Early Church Fathers
Letter XXIX. To Theodosius Augustus.
To Caesar Theodosius, the most religious and devout Augustus Leo pope of the Catholic Church of the city of Rome1 . He notifies the appointment of his representatives at the Council of Ephesus.
How much God's providence vouchsafes to consult for the interests of men is shown by your merciful care which, incited by God's Spirit, is unwilling that thereshould be any disturbance or difference: since the Faith, which is absolutely one, cannot be different from itself in any thing.

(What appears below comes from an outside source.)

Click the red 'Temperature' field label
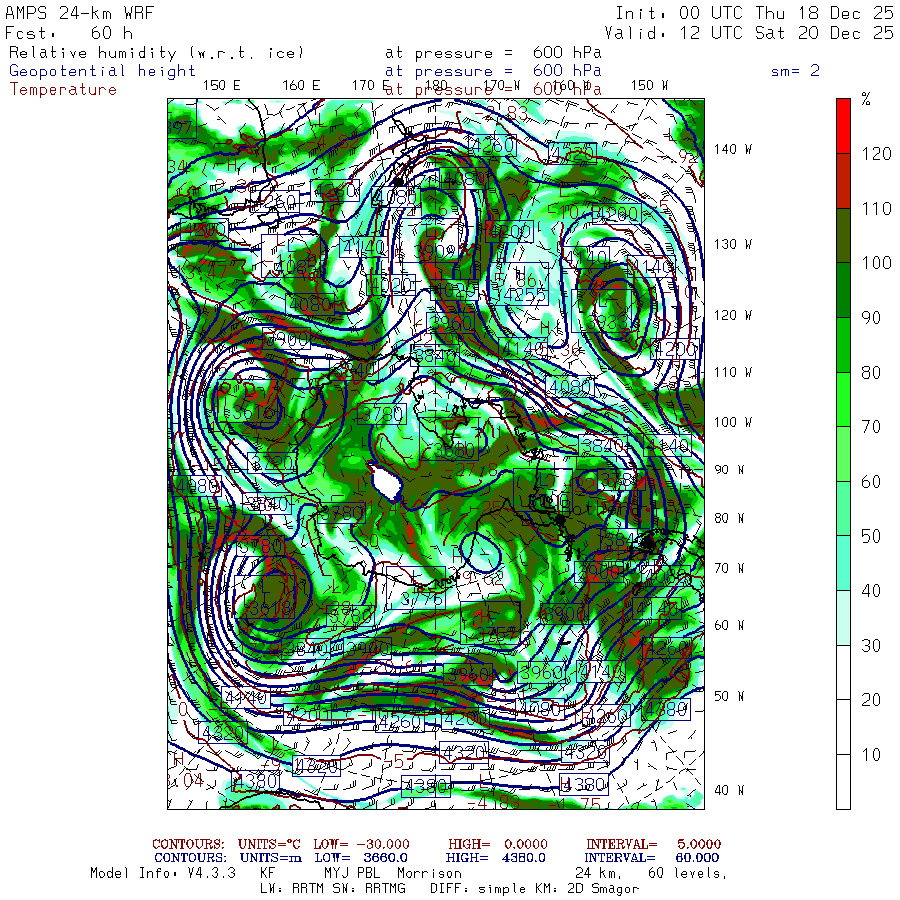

Hence although Eutyches, as the minutes of the bishops' proceeds reveals, has been detected in an ignorant and unwise error, and ought to have withdrawn from his conviction which is rightly condemned, yet since your piety which loves the Catholic Truth with great jealousy for God's honour, has determined on a synodal judgment at Ephesus, that that Truth on which he is blind may be brought home to the ignorant old man; I have sent my brothers Julius the Bishop, Renatus the presbyter, and my son Hilary the deacon to act as my representatives as the matter requires, and they shall bring with them such a spirit of justice and kindness that while the whole misguided error is condemned (for there can be no doubt as to what is the integrity of the Christian Faith), yet if he who has gone astray repents and entreats for pardon, he may receive the succour of priestly indulgence: seeing that in his appeal2 which he sent us, he reserved to himself the right of earning our forgiveness by promising to correct whatever our opinion disapproved of in his opinion. But what the catholic Church universally believes and teaches on the mystery of the Lord's Incarnation is contained more fully in the letter which I have sent to my brother and fellow-bishop Flavian. Dated 13th June in the consulship of the illustrious Asturius and Protogenes (449).